第7章 放射線利用
§1 各分野における利用
§1 各分野における利用
1 医学利用
放射線の医学への利用は,放射線による悪性腫瘍の治療とラジオアイソトープによる各種疾病の診断とに大別される。
(1) 放射線治療は,従来から,エックス線装置によるもののほか,ラジウムやコバルトの針,管などの小線源が舌がん,子宮がんなどの治療に全国の病院で利用されているが,最近におけるがん対策の推進とともに,各地にがんセンターが設置され,これらのがんセンターでは,放射線による悪性腫瘍の治療を総合的に行なうため,コバルト―60の照射装置をはじめ,各種の放射線発生装置が設置されている。とりわけ放射線発生装置による高エネルギー放射線の利用が活発となり,すでにベータトロン,リニアックが,科学技術庁放射線医学総合研究所(放医研),国立がんセンター等主要病院に設置され,悪性腫瘍の治療に効果をあげている。
とくに,41年度においては,世界で最大の13MeV医療用リニアックの国産化が成功し,久留米医科大学に設置され,各地の病院にこれらの粒子加速器が設置される傾向にある。
(2) ラジオアイソトープによる診断は,短寿命アイソトープ,放射性医薬品および医療機器の国産化にともない,水分,塩類,糖類代謝をはじめ,血液,内分泌疾患等に関する診断が,国立病院,大学付属病院等の主要病院において実用化されて,従来の診断技術に代って用いられるようになった。この分野で利用されるアイソトープの種類は,多岐にわたっている。
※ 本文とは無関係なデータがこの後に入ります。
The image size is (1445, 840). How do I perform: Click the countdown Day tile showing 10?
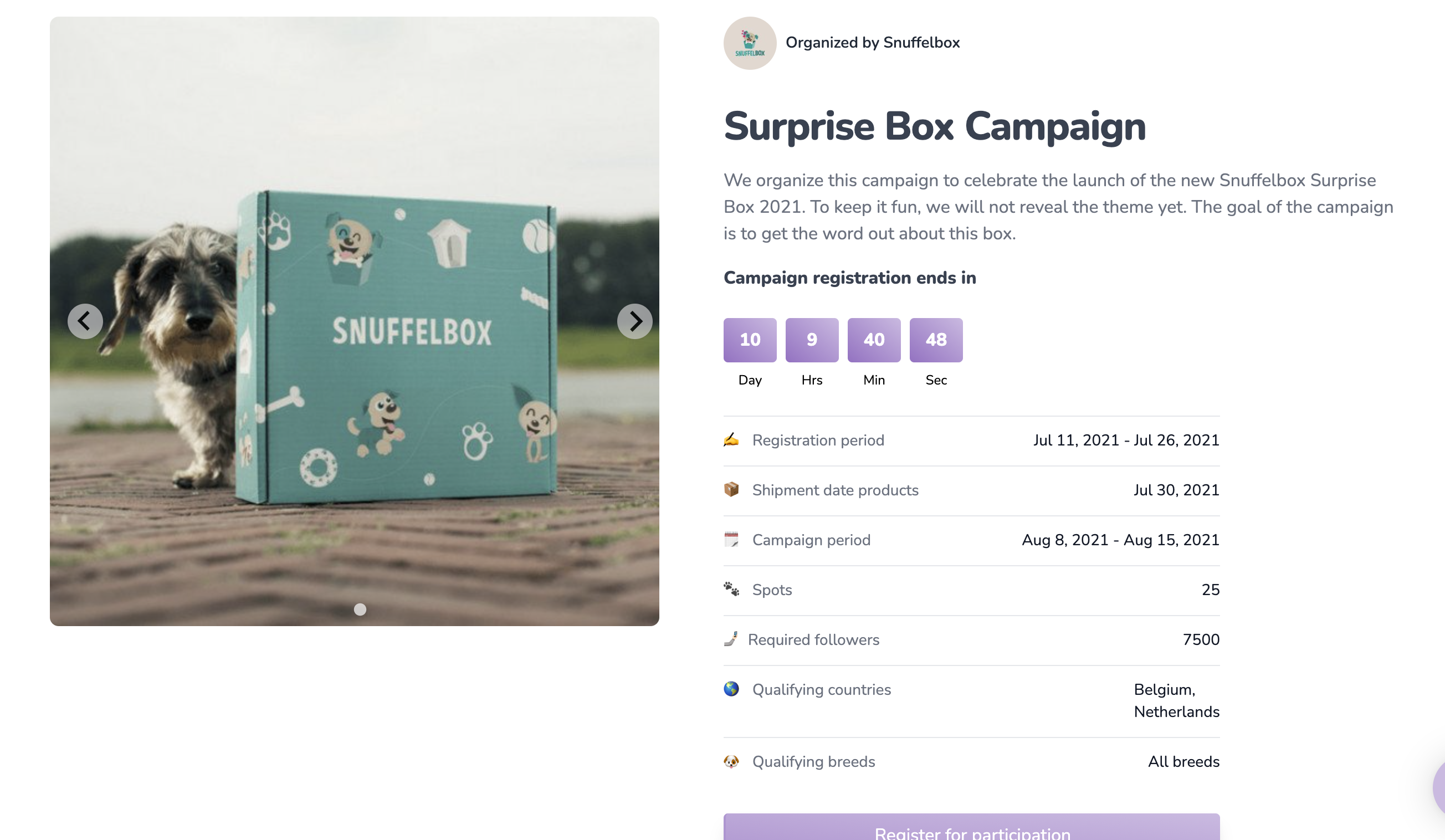(x=750, y=340)
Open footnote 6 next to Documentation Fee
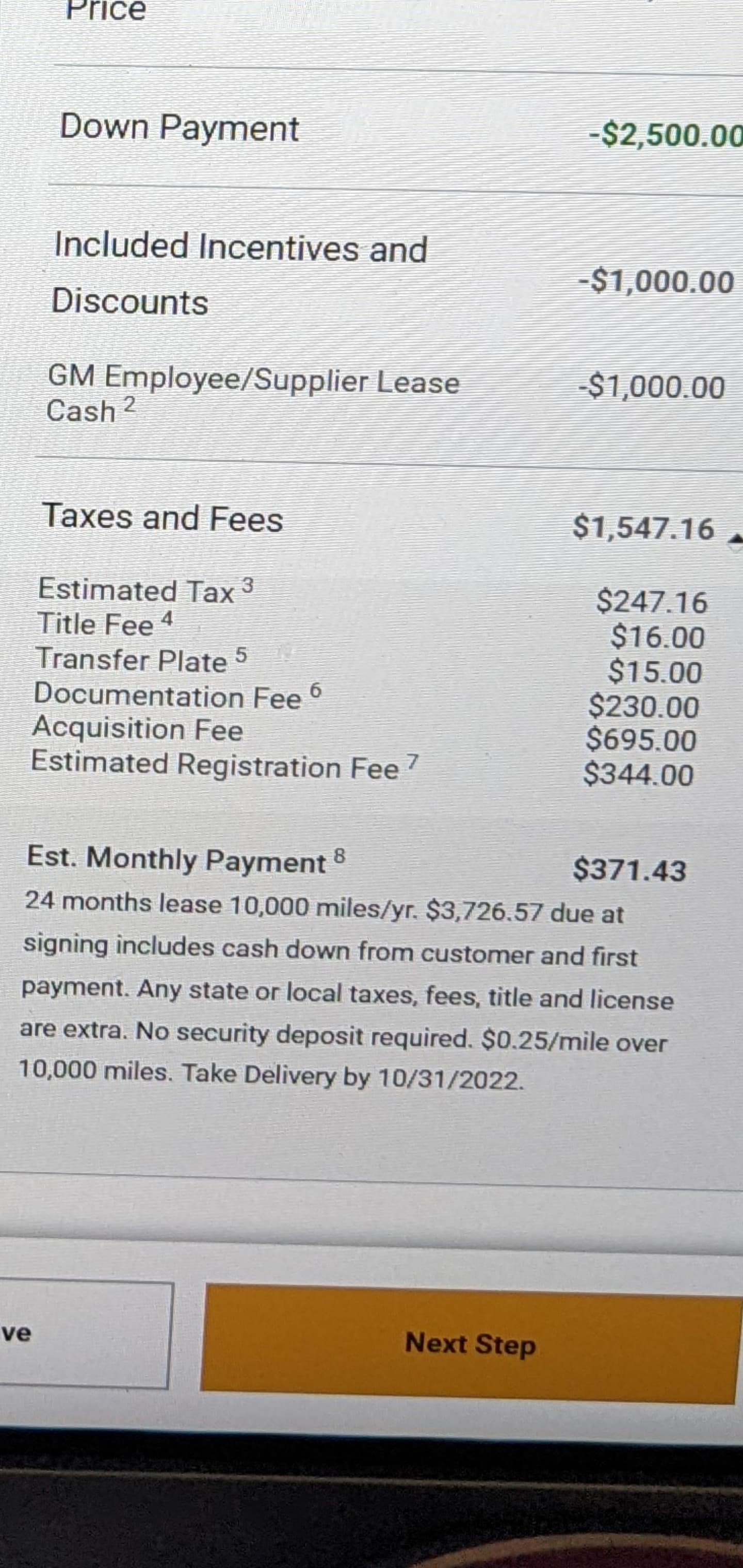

最近では,短寿命アイソトープの利用について,半減期の比較的長い親核種から必要に応じて,短寿命の娘核種を抽出し,利用する方法が確立され,これらのラジオアイソトープが診断に用いられている。
また,クリプトン-85,キセノン-133等の気体状のラジオアイソトープが,従来の核種にはない種々の利点があるので,呼吸系の診断に新たに利用されるようになった。
また,保健物理的に開発されたヒューマンカウンタは,すでに放医研,東京大学に設置されているが,新たに臨床診断を目的とする研究がすすめられ,今後,主要病院などに建設する計画が検討されている。
このほか,最近では,高感度ガンマカメラが開発されて,移動しつつあるラジオアイソトープを瞬間的に捕捉することが可能となり,心臓血管系の疾患の診断に特色を発揮している。